Este libro breve y fascinante, en el cual ya se vislumbran los gérmenes de nuestras novelas de hoy, no es ni mucho menos el testimonios más asombroso de nuestra realidad de aquellos tiempos. Los Cronistas de Indias nos legaron otros incontables. Eldorado, nuestro país ilusorio tan codiciado, figuró en mapas numerosos durante largos años, cambiando de lugar y de forma según la fantasía de los cartógrafos. En busca de la fuente de la Eterna Juventud, el mítico Alvar Núñez Cabeza de Vaca exploró durante ocho años el norte de México, en una expedición venática cuyos miembros se comieron unos a otros y sólo llegaron cinco de los 600 que la emprendieron. Uno de los tantos misterios que nunca fueron descifrados, es el de las once mil mulas cargadas con cien libras de oro cada una, que un día salieron del Cuzco para pagar el rescate de Atahualpa y nunca llegaron a su destino. Más tarde, durante la colonia, se vendían en Cartagena de Indias unas gallinas criadas en tierras de aluvión, en cuyas mollejas se encontraban piedrecitas de oro. Este delirio áureo de nuestros fundadores nos persiguió hasta hace poco tiempo. Apenas en el siglo pasado la misión alemana de estudiar la construcción de un ferrocarril interoceánico en el istmo de Panamá, concluyó que el proyecto era viable con la condición de que los rieles no se hicieran de hierro, que era un metal escaso en la región, sino que se hicieran de oro.
════
■ **Objetivos**
[a] Convierte en una lista más breve el párrafo del fragmento original que comienza con «Este libro breve y fascinante» y conserva sus datos principales.
[b] Retoma el fragmento original y continúalo a partir de su última oración.

■ **Registros de localización de palabras y elementos**
════
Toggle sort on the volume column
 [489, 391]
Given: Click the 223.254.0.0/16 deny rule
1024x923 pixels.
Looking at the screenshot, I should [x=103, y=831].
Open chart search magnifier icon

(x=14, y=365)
════
■ **Respuestas del ejercicio**
[a]
- El libro breve en el que ya se vislumbran las novelas de hoy no es el testimonio más asombroso de aquella realidad; los Cronistas de Indias dejaron muchos otros.
- Eldorado figuró durante largos años en numerosos mapas y cambiaba de lugar y de forma según la fantasía de los cartógrafos.
- Alvar Núñez Cabeza de Vaca buscó la fuente de la Eterna Juventud durante ocho años en el norte de México. Los miembros de su expedición se comieron unos a otros, y de los 600 que partieron solo llegaron cinco.
- Nunca se descifró el destino de las once mil mulas que salieron del Cuzco con cien libras de oro cada una para pagar el rescate de Atahualpa.
- Durante la colonia se vendían en Cartagena de Indias gallinas criadas en tierras de aluvión que tenían piedrecitas de oro en las mollejas.
- En el siglo pasado, una misión alemana concluyó que un ferrocarril interoceánico en el istmo de Panamá era viable si los rieles se hacían de oro y no de hierro, que escaseaba en la región.

[b]
La independencia del dominio español no nos puso a salvo de la demencia. El general Antonio López de Santana, que fue tres veces dictador de México, hizo enterrar con funerales magníficos la pierna derecha que había perdido en la llamada Guerra de los Pasteles. El general García Moreno gobernó al Ecuador durante 16 años como un monarca absoluto, y su cadáver fue velado con su uniforme de gala y su coraza de condecoraciones sentado en la silla presidencial. El general Maximiliano Hernández Martínez, el déspota teósofo de El Salvador que hizo exterminar en una matanza bárbara a 30 mil campesinos, había inventado un péndulo para averiguar si los alimentos estaban envenenados, e hizo cubrir con papel rojo el alumbrado público para combatir una epidemia de escarlatina. El monumento al general Francisco Morazán, erigido en la plaza mayor de Tegucigalpa, es en realidad una estatua del mariscal Ney comprada en París en un depósito de esculturas usadas.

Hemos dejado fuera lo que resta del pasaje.